──────── Provided passage

Extensible Hypertext Markup Language, or XHTML, is a markup language that has the same expressive possibilities as HTML, but a stricter syntax. Whereas HTML was an application of SGML, a very flexible markup language, XHTML is an application of XML, a more restrictive subset of SGML. XHTML 1.0 became a World Wide Web Consortium (W3C) Recommendation on January 26, 2000.
XHTML is the successor to, and the current version of, HTML. The need for a more strict version of HTML was felt primarily as now web content needs to be delivered to many devices (like mobile devices ) apart from traditional computers, where extra resources cannot be devoted to support the generosities of HTML. (The looser the syntax of a language, the harder it is to process.) A DTD defines the rules of XHTML, against which documents can be checked.
Most of the recent versions of popular web browsers render XHTML properly, and many older browsers will also render XHTML as it is mostly a subset of HTML and most browsers do not require valid HTML. Similarly, almost all web browsers that are compatible with XHTML also render HTML properly. Some say this is slowing the switch from HTML to XHTML.

────────────────

• _Work to complete_
1 – Write out the passage on XHTML in full, word for word.
2 – Give again, word for word, the entries from the very first line through the line that contains "(x=240, y=129)", including both of those lines.
The XHTML passage has no connection to the entries that come after it.

──────── Listed records

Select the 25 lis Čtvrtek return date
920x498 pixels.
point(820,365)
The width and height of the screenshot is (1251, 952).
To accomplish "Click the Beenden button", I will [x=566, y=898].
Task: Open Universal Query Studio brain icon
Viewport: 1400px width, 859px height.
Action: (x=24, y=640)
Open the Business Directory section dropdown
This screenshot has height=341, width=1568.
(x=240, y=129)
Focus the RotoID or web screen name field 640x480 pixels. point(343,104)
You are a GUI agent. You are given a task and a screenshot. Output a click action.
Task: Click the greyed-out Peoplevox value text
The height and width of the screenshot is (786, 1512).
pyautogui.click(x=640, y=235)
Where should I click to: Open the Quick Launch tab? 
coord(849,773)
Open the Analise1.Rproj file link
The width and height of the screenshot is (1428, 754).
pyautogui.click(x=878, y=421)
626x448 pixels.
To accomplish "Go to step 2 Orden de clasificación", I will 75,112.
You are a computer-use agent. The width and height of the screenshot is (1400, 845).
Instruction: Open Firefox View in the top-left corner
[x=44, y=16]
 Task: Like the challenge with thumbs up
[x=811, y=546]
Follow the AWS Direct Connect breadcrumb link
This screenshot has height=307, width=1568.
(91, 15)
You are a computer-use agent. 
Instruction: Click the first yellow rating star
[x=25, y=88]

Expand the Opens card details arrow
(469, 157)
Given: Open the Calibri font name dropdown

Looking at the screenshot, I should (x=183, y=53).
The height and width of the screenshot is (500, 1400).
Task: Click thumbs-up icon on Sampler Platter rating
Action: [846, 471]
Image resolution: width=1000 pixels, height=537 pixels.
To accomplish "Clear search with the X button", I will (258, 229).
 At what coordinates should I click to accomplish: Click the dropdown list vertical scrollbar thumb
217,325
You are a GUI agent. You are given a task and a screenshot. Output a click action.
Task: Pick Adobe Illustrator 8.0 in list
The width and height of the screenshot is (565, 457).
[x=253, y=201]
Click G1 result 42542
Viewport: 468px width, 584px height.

────────────────

• _Correct answers_
1 –
Extensible Hypertext Markup Language, or XHTML, is a markup language that has the same expressive possibilities as HTML, but a stricter syntax. Whereas HTML was an application of SGML, a very flexible markup language, XHTML is an application of XML, a more restrictive subset of SGML. XHTML 1.0 became a World Wide Web Consortium (W3C) Recommendation on January 26, 2000.
XHTML is the successor to, and the current version of, HTML. The need for a more strict version of HTML was felt primarily as now web content needs to be delivered to many devices (like mobile devices ) apart from traditional computers, where extra resources cannot be devoted to support the generosities of HTML. (The looser the syntax of a language, the harder it is to process.) A DTD defines the rules of XHTML, against which documents can be checked.
Most of the recent versions of popular web browsers render XHTML properly, and many older browsers will also render XHTML as it is mostly a subset of HTML and most browsers do not require valid HTML. Similarly, almost all web browsers that are compatible with XHTML also render HTML properly. Some say this is slowing the switch from HTML to XHTML.

2 –
Select the 25 lis Čtvrtek return date
920x498 pixels.
point(820,365)
The width and height of the screenshot is (1251, 952).
To accomplish "Click the Beenden button", I will [x=566, y=898].
Task: Open Universal Query Studio brain icon
Viewport: 1400px width, 859px height.
Action: (x=24, y=640)
Open the Business Directory section dropdown
This screenshot has height=341, width=1568.
(x=240, y=129)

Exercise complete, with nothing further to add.